The model attractors recapitulate the activation of the modules (compare Figure 4 to Figure 1B), and the most significant predicted model interventions match well with literature reports on drivers of proliferation, survival, and drug resistance (Figure 5). Collectively, these results strongly support the model’s validity. Nevertheless, there are several possible avenues for further model improvement. This model was derived from data in MV4-11 cells treated with quizartinib and dexamethasone. We previously showed that the gene expression profile of MV4-11 cells was predictive of sensitivity of multiple FLT3-ITD cell lines and patient cells to treatment with quizartinib and dexamethasone [4]. Nevertheless, including data collected from other cell lines, or cells treated with other drugs, such as other FLT3 inhibitors or glucocorticoids may reveal alternative pathways and processes involved in mediating drug resistance. Finding common resistance mechanisms, as well as system-specific resistance mechanisms, may lead to a more generalizable model. Furthermore, during network construction we removed sink nodes to focus on nodes that contribute feedback into the network dynamics.
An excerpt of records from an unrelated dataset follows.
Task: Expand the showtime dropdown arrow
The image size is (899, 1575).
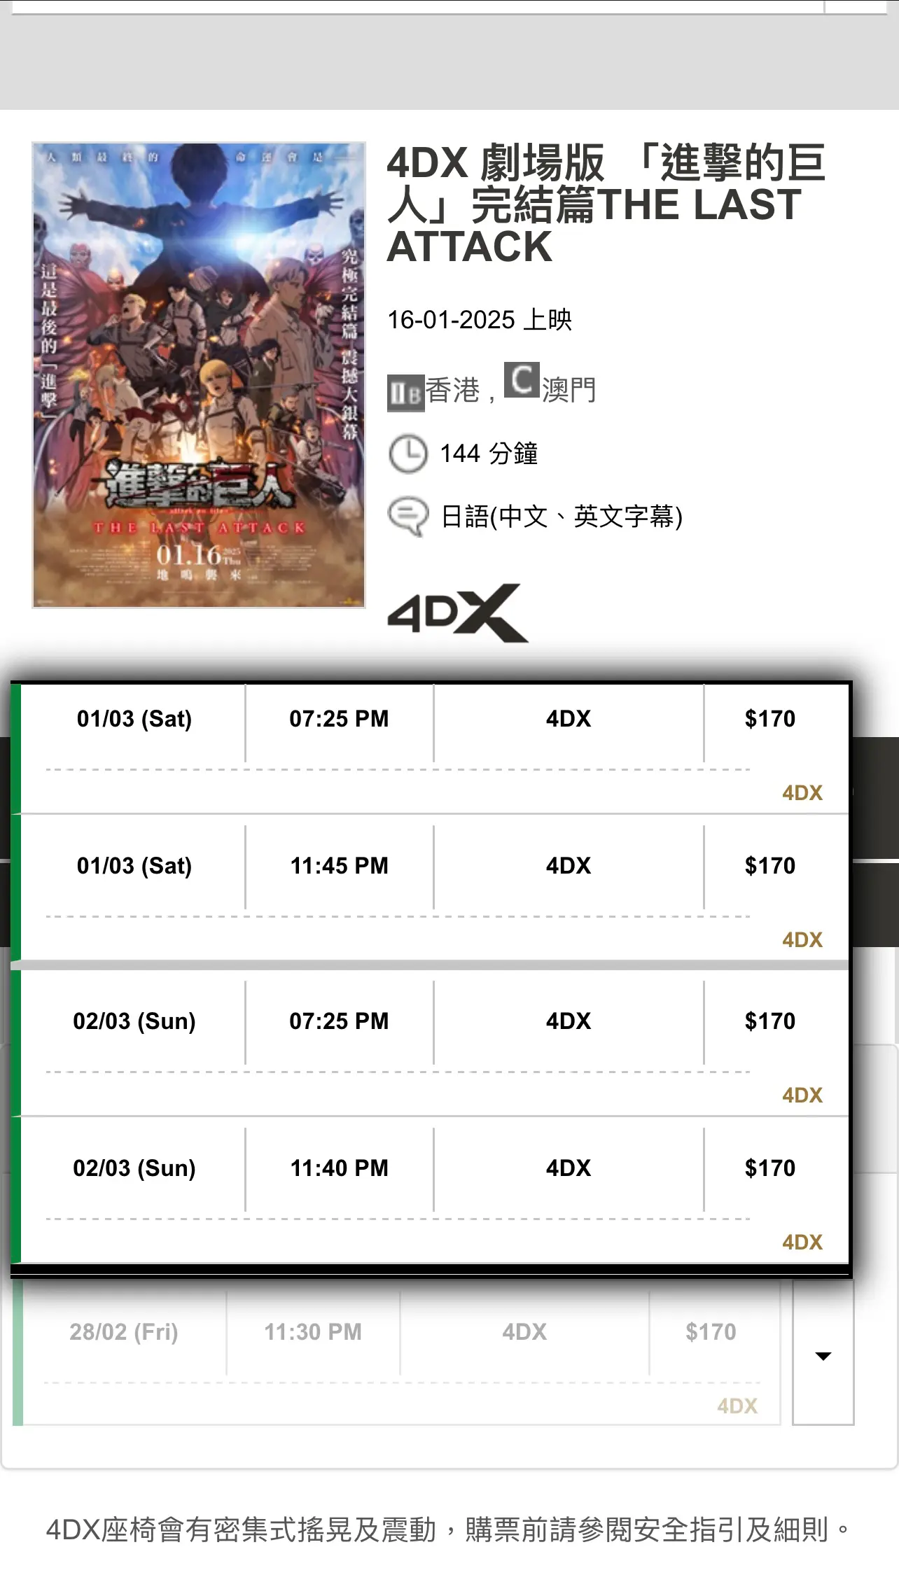Action: 823,1355
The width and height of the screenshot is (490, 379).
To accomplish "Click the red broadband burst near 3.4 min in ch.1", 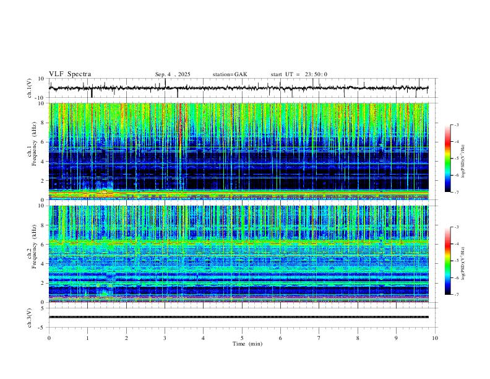I will point(180,131).
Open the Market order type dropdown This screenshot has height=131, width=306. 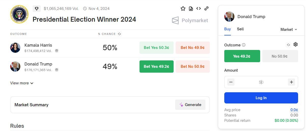[x=289, y=30]
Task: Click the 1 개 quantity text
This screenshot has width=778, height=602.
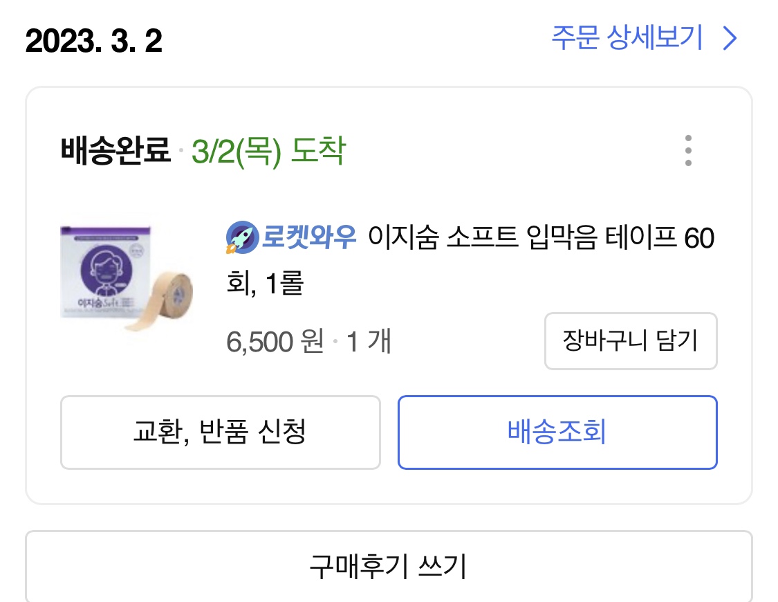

Nevertheless, those sink nodes may be valuable phenotypic markers, or could be regulators of other nodes we may include in the future. Additionally, the large number of source nodes (65) should eventually be decreased. Many of these became source nodes because BooleaBayes was not able to determine a significant role for their regulators, and so those edges were removed. Additional expression datasets, or literature knowledge, may elucidate functional forms of those interactions. Additionally, more nodes may be added by including more AML-specific literature knowledge (e.g., MCL as downstream target of GSK3B, downstream targets of JUN to further elucidate the dual effect of its inhibition on apoptosis and inflammation).
In Figure 5 we showed four interventions that had high influence indices, but this did not translate into significant up- or down-regulation of any modules. In at least two cases, we determined that these interventions led to sink nodes, or nodes with weak influence, explaining why the influence index was not predictive of overall impact. To address this, the influence index of a node may be extended to consider the influence index of its downstream targets. Further, nodes can have conflicting downstream effects, and resolving these may improve the predictive value of influence index.
The dynamic model may eventually be used to answer other fundamental questions, such as how does drug treatments lead to the resistant state. To this end, the network could be extended by integrating known drug targets, though in practice drugs often have multiple off-target effects. One possible way to overcome this would be to prioritize adding drug targets that can induce the changes between the status of the source nodes in the untreated and drug-treated conditions. Future work is focused on expanding and improving the network model by incorporating information about drug targets, additional cell lines, and additional drug perturbation datasets. We are also working to validate the model’s novel predictions, such as combining Quiz+Dex treatment with KO of IFNG1 or MAP3K11, or CA of AP2A1.
Finally, we anticipate that data-driven predictive modeling, as demonstrated in this work, may eventually help accelerate patient-specific precision treatments. The dynamics of the AML model emerged from the expression data we used to train it, thus incorporating patient-specific data may help reveal patient-specific drug resistance pathways or targets.

Supplementary Materials

The following are available online at https://www.mdpi.com/2075-4426/11/3/193/s1, Figure S1: WGCNA module identification, Figure S2: Black module enrichment, Figure S3: Blue module enrichment, Figure S4: Brown module enrichment, Figure S5: Green module enrichment, Figure S6: Red module enrichment, Figure S7: Turquoise module enrichment, Figure S8: Yellow module enrichment, Figure S9: Network construction, Figure S10: Full network, File S1.csv: WGCNA modules, File S2.xlsx: MBCO enrichment, File S3.txt: BooleaBayes fit probabilistic update functions, File S4.txt: Deterministic Boolean approximation, File S5.csv: Influence indices.

Author Contributions

Conceptualization, D.J.W. and R.A.; methodology, D.J.W. and R.A.; formal analysis, D.J.W. and R.A.; resources, D.J.W., M.G., H.-G.W. and R.A.; writing—original draft preparation, D.J.W. and R.A.; writing—review and editing, D.J.W., R.A., M.G., H.-G.W.; visualization, D.J.W.; supervision, R.A.; project administration, R.A.; funding acquisition, R.A. All authors have read and agreed to the published version of the manuscript.

Funding

This research was funded by National Science Foundation (NSF), grant numbers PHY 1545832, MCB-1715826, and IIS-1814405 to R.A.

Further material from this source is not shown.